A 24 de Fevereiro, depois de semanas de impaciente expectativa, as forças russas iniciaram a invasão da Ucrânia por vários pontos, tendo o Presidente russo dito que se tratava de uma "operação especial", sublinhando que o objectivo não é a ocupação do país vizinho mas sim a sua desmilitarização e assegurar que Kiev não insiste na adesão à NATO, o que Moscovo considera parte das suas garantias vitais de segurança nacional, criticando fortemente o avanço desta organização de defesa para junto das suas fronteiras, agregando os antigos membros do Pacto de Varsóvia, organização que também colapsou com a extinção da URSS.

Moscovo visa ainda garantir o reconhecimento de KIev da soberania russa da Península da Crimeia, integrada na Rússia, depois de um referendo, em 2014, e ainda a independência das duas repúblicas do Donbass, a de Donetsk e de Lugansk, de maioria russófila, que o Kremlin já reconheceu em Fevereiro.

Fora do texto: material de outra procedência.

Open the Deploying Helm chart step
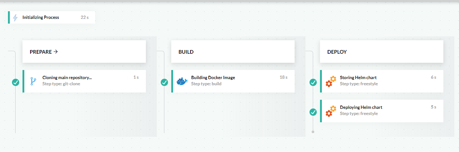The width and height of the screenshot is (459, 152). coord(382,111)
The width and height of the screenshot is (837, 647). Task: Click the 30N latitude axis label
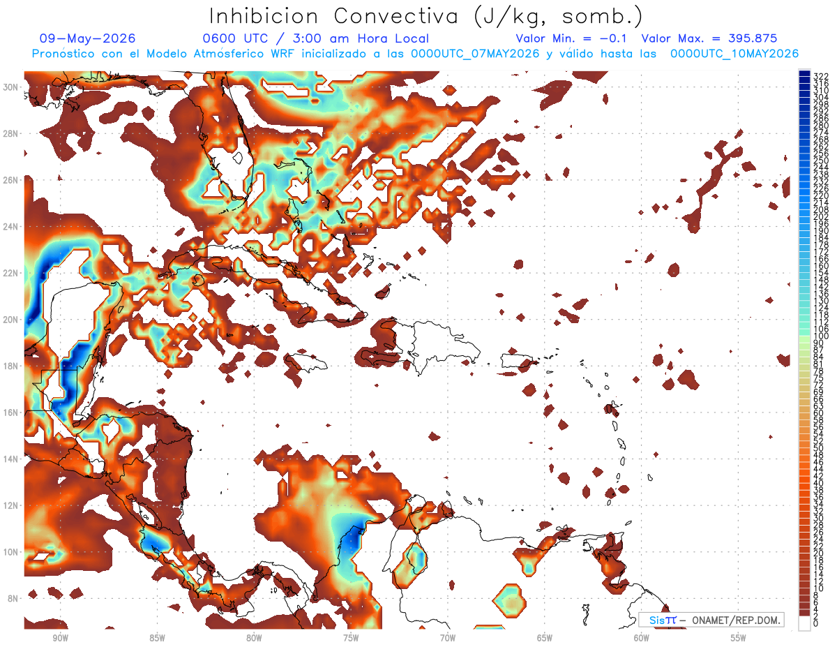(x=11, y=87)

Do lado ucraniano, a visão é totalmente distinta e Putin é acusado de estar a querer reintegrar a Ucrânia na Rússia como forma de reconstruir o "império soviético", que se desmoronou em 1992, com o colapso da União Soviética.

Esta guerra na Ucrânia contou com a condenação generalizada da comunidade internacional, tendo a União Europeia e a NATO assumido a linha da frente da contestação à "operação especial" de Putin, que se materializou através de bombardeamentos das principais cidades, por meio de ataques aéreos, lançamento de misseis de cruzeiro e artilharia pesada, e com volumosas colunas militares a cercarem os grandes centros urbanos do país.

Na reacção, além da resistência ucraniana, Moscovo contou com o maior pacote de sanções aplicadas a um país, que está a causar danos avultados à sua economia, sendo disso exemplo a queda da sua moeda nacional, o rublo, que chegou a ser superior a 60%.

Estas sanções, que já levaram as grandes marcas mundiais a deixar a Rússia, como as 850 lojas da McDonalds, abrangem ainda os seus desportistas, artistas, homens de negócios...

Milhares de mortos e feridos e mais de 4 milhões de refugiados nos países vizinhos da Ucrânia são a parte visível deste desastre humanitário.